» **EXCERPT PROVIDED**:
= = = = =
It’s no secret that Peter Thiel thinks that the next big bubble facing our economy is not inflating the housing or tech markets, but that of higher education. The former PayPal CEO and early backer of Facebook is well-known for his contrarian views and has more than once publicly criticized higher education for being an overhyped and bloated industry. The entrepreneur-turned-investor has been on a mission to find alternative (and better) ways to motivate, foster, and support young people who want to make a difference.
In May, Thiel, along with his Foundation, put their money where their mouth is, announcing the “20 Under 20 Thiel Fellowship”, a program that offers talented independent thinkers under the age of 20 $100,000 and two years free of school to pursue their entrepreneurial endeavors. The program launched with 24 Thiel Fellows, each of these wiz kids pursuing their own inspiring scientific and technical projects. (You can meet the class here.)
Originally, the Thiel Foundation planned to award only twenty fellowships, but James O’Neill, who heads the Thiel Foundation, said there were so many outstanding candidates among the 400 applications they received that they were compelled to add four more spots.
Six months into the program, and already the progress has been impressive. O’Neill tells us that more than ten of the Fellows have founded companies, and at least one has already launched a product on the market. The progress of the program has been so good, in fact, that the Thiel Foundation has decided to launch a second class in 2012. The program is now accepting applications, with a deadline of December 31st. Candidates must be under 20 years of age until that date.
= = = = =
» **DATASET**:
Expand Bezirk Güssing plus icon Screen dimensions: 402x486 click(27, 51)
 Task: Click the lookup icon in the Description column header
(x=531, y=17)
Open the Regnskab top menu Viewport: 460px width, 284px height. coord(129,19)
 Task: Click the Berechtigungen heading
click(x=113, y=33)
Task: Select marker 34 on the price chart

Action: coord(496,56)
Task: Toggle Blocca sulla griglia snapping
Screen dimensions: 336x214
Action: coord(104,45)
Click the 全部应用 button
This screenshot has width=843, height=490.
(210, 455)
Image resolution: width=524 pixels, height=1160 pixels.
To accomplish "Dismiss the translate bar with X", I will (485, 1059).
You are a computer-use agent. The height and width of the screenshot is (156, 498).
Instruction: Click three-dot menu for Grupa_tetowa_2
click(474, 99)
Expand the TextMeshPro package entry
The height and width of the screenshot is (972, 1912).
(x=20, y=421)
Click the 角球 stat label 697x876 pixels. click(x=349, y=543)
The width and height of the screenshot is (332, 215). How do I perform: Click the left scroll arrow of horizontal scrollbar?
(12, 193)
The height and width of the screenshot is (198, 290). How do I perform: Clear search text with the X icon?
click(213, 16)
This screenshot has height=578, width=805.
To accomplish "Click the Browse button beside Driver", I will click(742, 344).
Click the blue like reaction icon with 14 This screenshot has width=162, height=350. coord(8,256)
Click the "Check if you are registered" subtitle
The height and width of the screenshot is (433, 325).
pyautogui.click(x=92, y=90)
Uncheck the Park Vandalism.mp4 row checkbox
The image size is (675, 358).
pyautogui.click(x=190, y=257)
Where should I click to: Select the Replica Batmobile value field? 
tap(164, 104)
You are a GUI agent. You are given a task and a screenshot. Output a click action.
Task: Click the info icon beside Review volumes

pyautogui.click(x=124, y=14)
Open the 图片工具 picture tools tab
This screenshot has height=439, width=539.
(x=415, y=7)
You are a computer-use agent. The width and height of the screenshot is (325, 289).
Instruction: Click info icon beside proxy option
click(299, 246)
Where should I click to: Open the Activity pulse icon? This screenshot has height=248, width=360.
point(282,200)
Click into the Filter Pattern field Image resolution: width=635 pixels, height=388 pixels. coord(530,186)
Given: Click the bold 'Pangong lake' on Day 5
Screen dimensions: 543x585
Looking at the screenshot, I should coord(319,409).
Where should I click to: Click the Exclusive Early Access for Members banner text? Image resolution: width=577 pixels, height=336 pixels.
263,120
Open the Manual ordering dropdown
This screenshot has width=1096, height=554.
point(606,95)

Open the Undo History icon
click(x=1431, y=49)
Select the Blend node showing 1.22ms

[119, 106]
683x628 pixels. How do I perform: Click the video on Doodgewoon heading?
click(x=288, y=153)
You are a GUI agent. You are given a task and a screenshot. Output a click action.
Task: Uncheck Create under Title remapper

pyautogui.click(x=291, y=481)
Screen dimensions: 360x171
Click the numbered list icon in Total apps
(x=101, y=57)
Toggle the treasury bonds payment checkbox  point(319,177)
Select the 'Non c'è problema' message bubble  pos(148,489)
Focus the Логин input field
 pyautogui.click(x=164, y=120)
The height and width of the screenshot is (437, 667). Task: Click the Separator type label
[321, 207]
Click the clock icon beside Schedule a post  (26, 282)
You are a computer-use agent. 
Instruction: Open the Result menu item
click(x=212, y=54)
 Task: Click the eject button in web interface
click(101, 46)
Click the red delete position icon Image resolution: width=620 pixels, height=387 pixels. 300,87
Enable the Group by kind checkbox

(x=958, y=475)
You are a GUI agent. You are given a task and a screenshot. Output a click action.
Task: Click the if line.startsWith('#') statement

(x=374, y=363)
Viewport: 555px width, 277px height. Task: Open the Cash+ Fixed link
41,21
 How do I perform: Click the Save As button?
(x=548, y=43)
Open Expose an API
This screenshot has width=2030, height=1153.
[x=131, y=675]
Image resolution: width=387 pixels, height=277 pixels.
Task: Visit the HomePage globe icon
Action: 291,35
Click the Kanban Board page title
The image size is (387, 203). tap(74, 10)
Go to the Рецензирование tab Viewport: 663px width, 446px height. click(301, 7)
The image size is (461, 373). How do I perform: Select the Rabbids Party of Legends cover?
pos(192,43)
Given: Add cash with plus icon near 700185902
= = = = =
» **TASK 1**: According to the article on the Thiel Fellowship, why did the Thiel Foundation award more fellowships than it first planned? Answer in one to three sentences.
» **TASK 2**: What is the application deadline for the second class, as stated in the article on the Thiel Fellowship?

» **EXERCISE RESULT 1**: The Thiel Foundation first planned to award only twenty fellowships. James O'Neill said the 400 applications held so many outstanding candidates that the foundation felt compelled to add four more spots, for a total of 24 Thiel Fellows.

» **EXERCISE RESULT 2**: December 31st.